SHORT TASK -> Copy the following data word for word, everything from the line containing "Expand the Recent projects dropdown" down to the line containing "[x=17, y=59]", including both of those lines.

RECORDED DATA ->

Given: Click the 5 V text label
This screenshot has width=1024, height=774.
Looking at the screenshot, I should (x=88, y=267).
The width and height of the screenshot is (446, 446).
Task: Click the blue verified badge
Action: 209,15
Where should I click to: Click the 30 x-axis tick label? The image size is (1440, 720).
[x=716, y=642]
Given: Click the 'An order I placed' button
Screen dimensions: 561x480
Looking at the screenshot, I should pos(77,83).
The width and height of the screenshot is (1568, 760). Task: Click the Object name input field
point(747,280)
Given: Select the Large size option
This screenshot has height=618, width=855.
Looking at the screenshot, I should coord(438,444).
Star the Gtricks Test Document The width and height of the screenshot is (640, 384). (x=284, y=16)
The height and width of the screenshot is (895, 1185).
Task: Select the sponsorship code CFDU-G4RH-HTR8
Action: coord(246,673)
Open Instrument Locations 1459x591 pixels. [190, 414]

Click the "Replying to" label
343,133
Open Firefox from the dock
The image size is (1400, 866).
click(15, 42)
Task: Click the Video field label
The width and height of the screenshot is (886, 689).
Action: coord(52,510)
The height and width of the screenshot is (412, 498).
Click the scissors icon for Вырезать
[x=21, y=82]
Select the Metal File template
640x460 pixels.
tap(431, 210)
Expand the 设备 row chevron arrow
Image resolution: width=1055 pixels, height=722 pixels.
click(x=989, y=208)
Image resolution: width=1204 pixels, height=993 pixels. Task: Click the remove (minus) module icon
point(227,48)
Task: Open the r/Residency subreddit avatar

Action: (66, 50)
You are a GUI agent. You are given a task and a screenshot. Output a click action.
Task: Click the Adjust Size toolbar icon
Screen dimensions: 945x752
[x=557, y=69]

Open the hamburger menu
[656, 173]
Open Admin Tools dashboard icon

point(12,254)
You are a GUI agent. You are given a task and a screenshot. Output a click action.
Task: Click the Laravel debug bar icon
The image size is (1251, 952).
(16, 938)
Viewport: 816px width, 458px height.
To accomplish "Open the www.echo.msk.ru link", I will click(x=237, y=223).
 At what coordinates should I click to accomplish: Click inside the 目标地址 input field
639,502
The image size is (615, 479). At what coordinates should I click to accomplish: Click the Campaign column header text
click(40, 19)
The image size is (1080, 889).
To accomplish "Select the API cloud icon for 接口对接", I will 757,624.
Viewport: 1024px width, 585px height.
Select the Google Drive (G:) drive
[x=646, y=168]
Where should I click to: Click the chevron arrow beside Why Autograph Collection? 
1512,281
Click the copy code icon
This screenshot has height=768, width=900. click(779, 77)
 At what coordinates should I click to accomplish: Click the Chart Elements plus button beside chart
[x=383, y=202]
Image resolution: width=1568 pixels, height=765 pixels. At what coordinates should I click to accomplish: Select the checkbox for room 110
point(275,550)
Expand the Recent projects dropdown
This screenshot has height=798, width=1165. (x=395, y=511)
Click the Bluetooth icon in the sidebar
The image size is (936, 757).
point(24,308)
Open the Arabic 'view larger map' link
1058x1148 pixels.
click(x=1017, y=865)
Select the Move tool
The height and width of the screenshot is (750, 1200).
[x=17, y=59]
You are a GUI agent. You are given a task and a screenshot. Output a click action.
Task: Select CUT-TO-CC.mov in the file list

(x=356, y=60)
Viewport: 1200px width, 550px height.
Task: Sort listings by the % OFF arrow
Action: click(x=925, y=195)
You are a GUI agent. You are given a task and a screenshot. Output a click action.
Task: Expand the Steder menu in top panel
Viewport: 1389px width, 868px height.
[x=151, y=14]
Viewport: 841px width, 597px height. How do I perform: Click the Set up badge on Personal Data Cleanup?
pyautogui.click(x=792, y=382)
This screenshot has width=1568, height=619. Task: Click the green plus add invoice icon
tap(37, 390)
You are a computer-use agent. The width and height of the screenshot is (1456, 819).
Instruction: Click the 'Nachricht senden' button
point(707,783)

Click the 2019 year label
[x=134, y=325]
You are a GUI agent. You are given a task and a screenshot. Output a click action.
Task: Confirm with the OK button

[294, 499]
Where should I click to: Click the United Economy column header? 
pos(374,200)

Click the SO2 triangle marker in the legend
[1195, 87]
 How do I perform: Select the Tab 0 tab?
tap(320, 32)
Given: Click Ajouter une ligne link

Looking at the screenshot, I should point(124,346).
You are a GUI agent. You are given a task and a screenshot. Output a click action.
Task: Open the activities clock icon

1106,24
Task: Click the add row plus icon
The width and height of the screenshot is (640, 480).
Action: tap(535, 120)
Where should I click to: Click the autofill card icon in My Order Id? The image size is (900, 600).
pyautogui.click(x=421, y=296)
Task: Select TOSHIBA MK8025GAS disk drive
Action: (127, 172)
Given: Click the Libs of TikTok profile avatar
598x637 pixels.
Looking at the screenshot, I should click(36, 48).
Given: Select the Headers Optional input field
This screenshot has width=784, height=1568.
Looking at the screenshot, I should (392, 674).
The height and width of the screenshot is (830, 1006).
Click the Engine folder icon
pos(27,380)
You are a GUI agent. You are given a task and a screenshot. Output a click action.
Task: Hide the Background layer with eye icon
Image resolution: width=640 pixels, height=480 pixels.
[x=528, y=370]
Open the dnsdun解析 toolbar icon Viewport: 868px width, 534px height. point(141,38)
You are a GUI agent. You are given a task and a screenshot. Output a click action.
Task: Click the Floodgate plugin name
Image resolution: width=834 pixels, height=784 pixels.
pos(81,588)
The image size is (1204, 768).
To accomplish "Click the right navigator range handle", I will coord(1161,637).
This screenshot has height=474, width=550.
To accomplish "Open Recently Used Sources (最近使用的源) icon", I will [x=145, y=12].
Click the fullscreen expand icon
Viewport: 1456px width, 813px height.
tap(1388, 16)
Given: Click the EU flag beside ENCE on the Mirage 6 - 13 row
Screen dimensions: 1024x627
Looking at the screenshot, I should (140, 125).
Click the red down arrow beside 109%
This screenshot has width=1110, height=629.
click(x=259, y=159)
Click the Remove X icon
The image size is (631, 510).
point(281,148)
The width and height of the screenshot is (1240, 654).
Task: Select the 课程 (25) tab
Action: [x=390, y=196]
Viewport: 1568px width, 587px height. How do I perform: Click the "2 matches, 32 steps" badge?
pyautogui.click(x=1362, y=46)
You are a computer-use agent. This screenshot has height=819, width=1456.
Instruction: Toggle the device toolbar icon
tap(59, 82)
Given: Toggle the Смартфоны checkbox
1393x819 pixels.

SOLUTION TO THIS PROBLEM ->
Expand the Recent projects dropdown
This screenshot has height=798, width=1165. (x=395, y=511)
Click the Bluetooth icon in the sidebar
The image size is (936, 757).
point(24,308)
Open the Arabic 'view larger map' link
1058x1148 pixels.
click(x=1017, y=865)
Select the Move tool
The height and width of the screenshot is (750, 1200).
[x=17, y=59]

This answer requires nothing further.